--- RECORDS TO USE Enclosed Below ---

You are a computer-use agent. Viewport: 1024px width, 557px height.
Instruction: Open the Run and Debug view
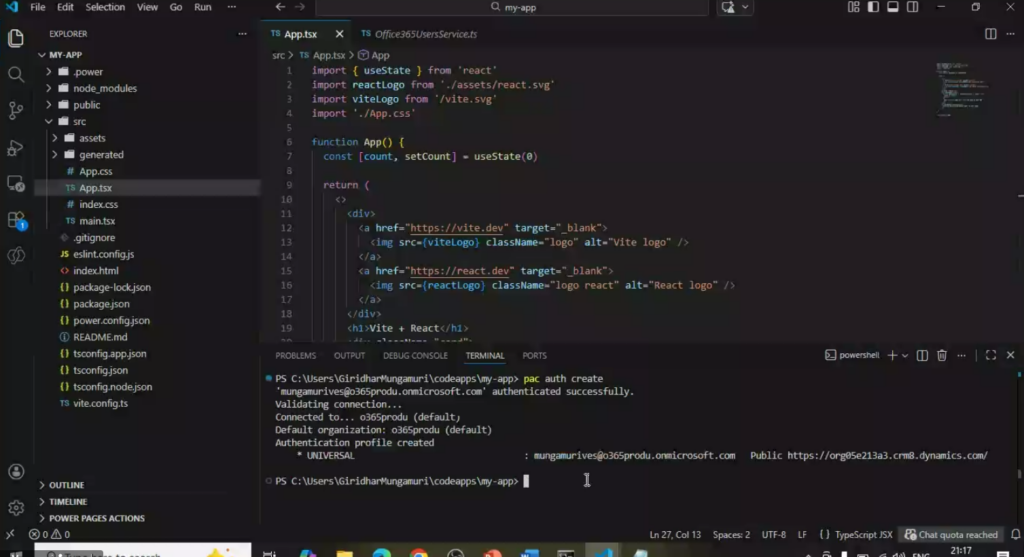(16, 147)
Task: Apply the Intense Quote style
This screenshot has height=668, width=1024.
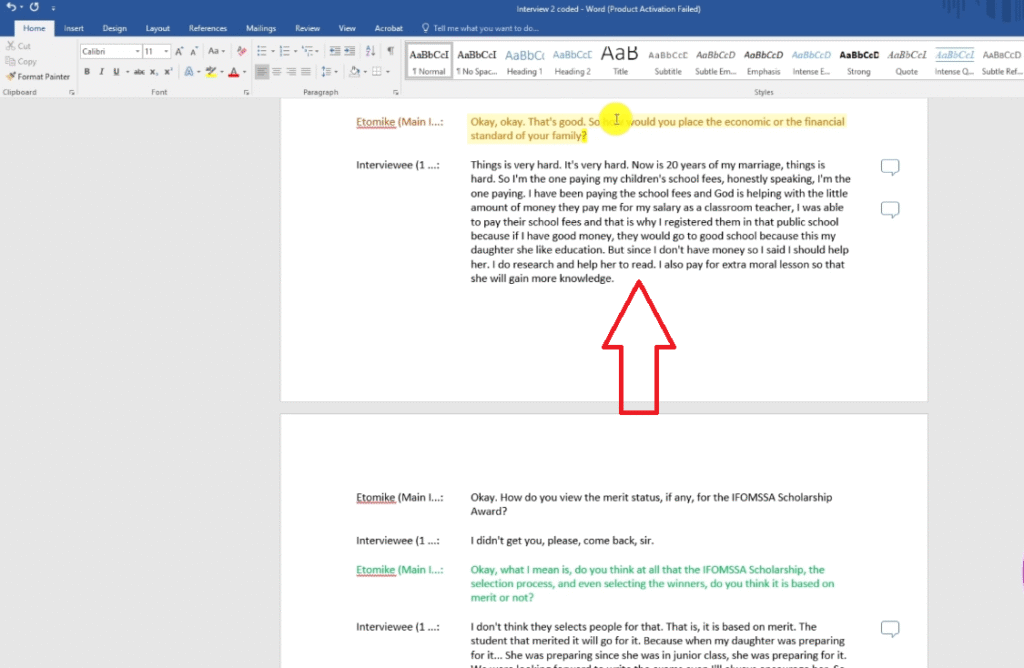Action: (x=954, y=61)
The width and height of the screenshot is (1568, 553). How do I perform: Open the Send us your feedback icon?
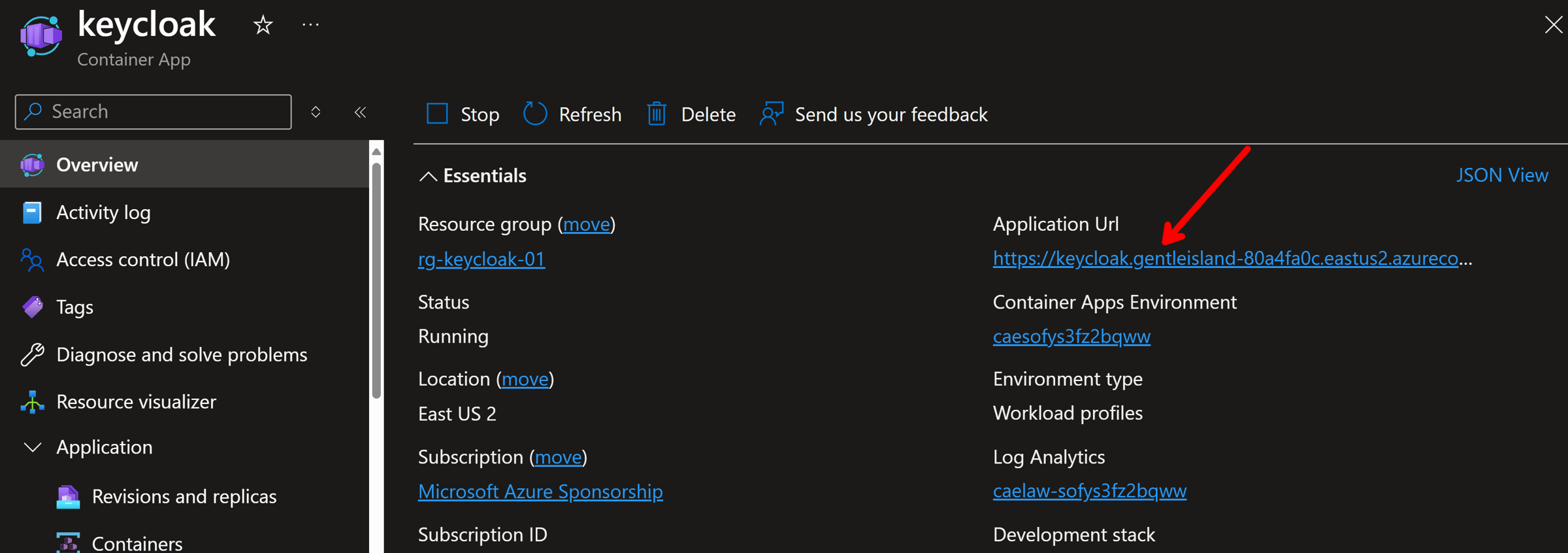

--- End of Enclosed RECORDS TO USE ---

**PROBLEM REQUIREMENTS**
Go through the data and return every word of it verbatim, leaving out the pictures.

**RESPONSE AREA**
You are a computer-use agent. Viewport: 1024px width, 557px height.
Instruction: Open the Run and Debug view
(16, 147)
Task: Apply the Intense Quote style
This screenshot has height=668, width=1024.
Action: (x=954, y=61)
The width and height of the screenshot is (1568, 553). How do I perform: Open the Send us your feedback icon?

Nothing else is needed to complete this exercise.